== Task instructions ==
The lines to return are those from the line holding "Image resolution: width=600" through the last line of the entries below, both included, written exactly and without pictures.

○ ○ ○ ○ ○

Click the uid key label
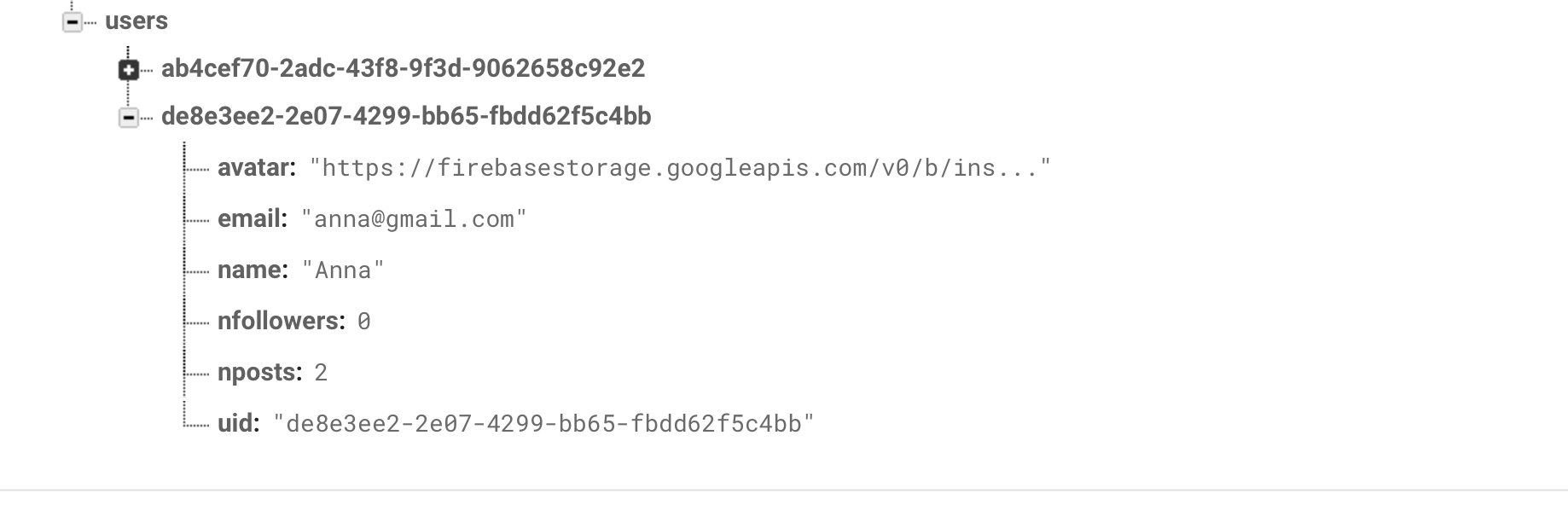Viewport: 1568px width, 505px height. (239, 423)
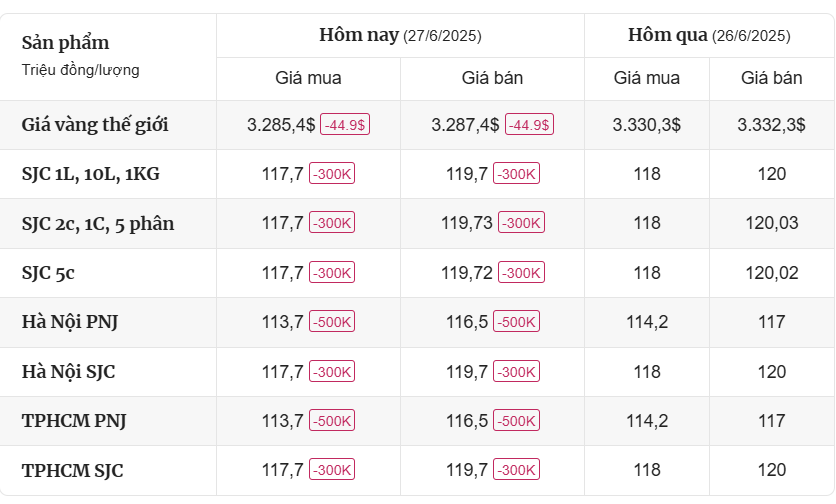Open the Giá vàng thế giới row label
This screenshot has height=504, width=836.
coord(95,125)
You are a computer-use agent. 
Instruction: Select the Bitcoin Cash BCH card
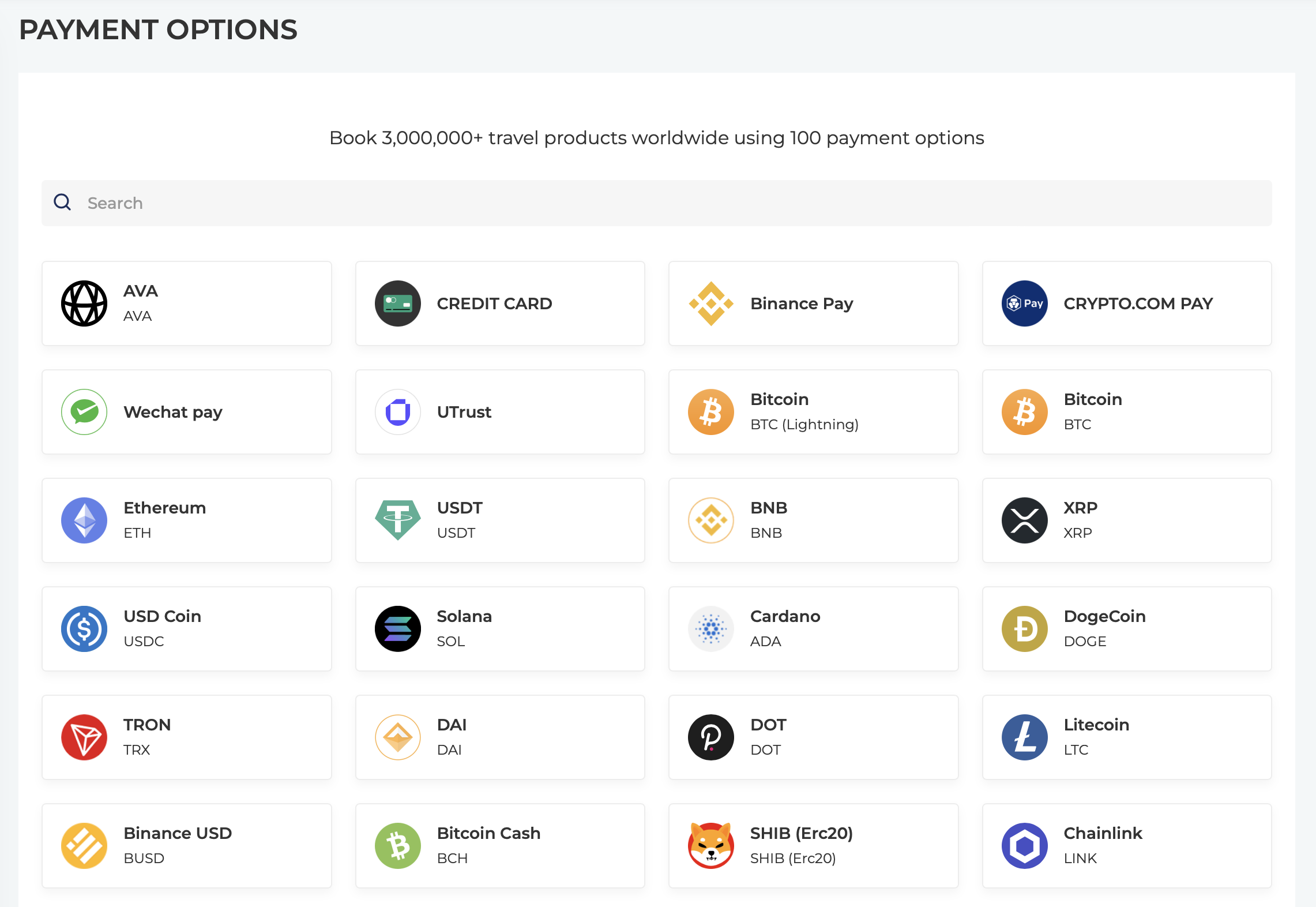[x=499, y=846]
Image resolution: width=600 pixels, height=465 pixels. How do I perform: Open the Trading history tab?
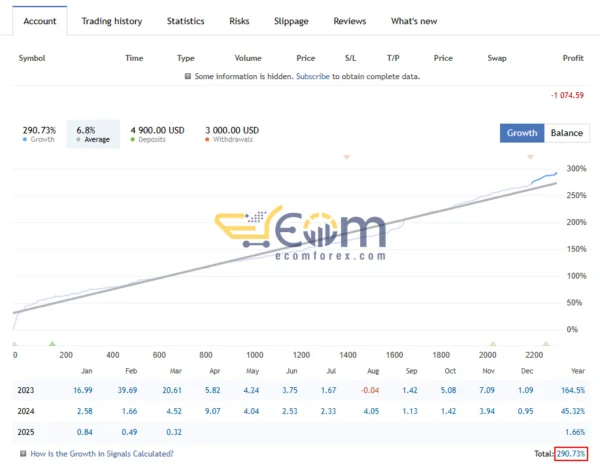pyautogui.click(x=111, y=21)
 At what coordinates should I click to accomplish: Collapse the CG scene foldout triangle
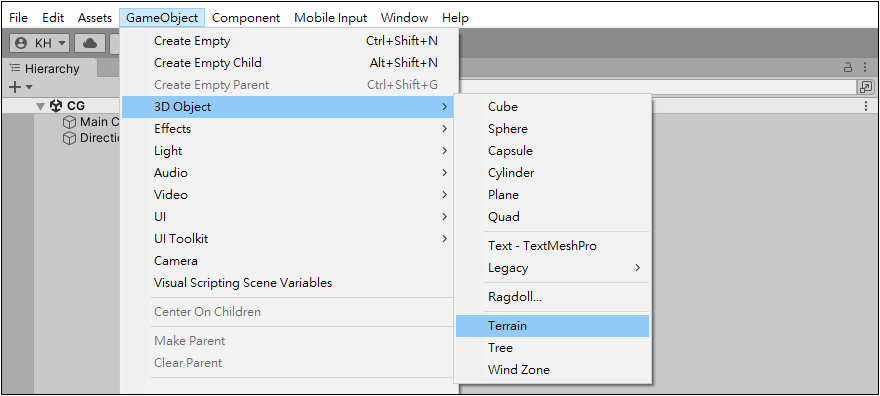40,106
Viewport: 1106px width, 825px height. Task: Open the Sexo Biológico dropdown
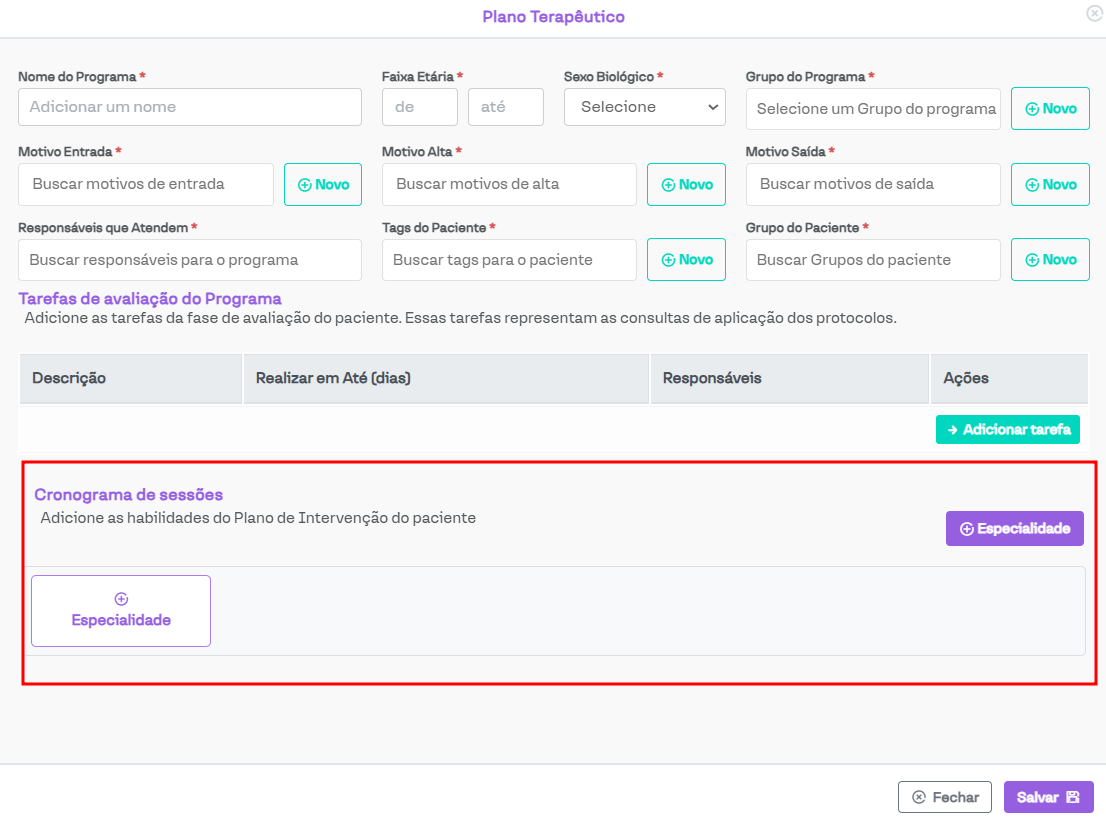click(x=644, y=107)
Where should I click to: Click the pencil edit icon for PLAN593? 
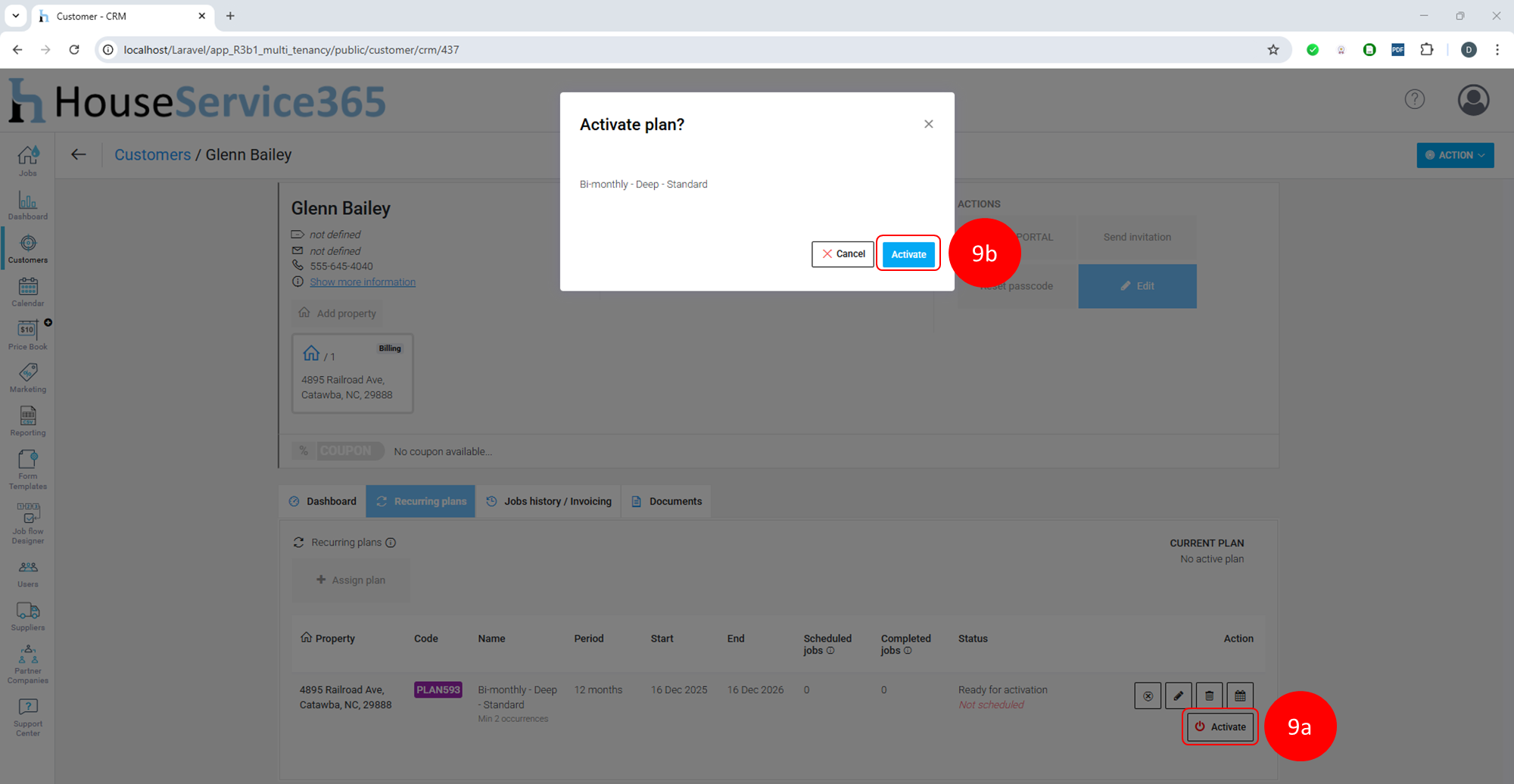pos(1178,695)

○ ○ ○ ○ ○

== Solution ==
Image resolution: width=600 pixels, height=465 pixels. How do I perform: Open the Trading history tab?
pyautogui.click(x=111, y=21)
 At what coordinates should I click to accomplish: Collapse the CG scene foldout triangle
40,106
Viewport: 1106px width, 825px height. Task: Open the Sexo Biológico dropdown
click(x=644, y=107)
Where should I click to: Click the pencil edit icon for PLAN593? 
pos(1178,695)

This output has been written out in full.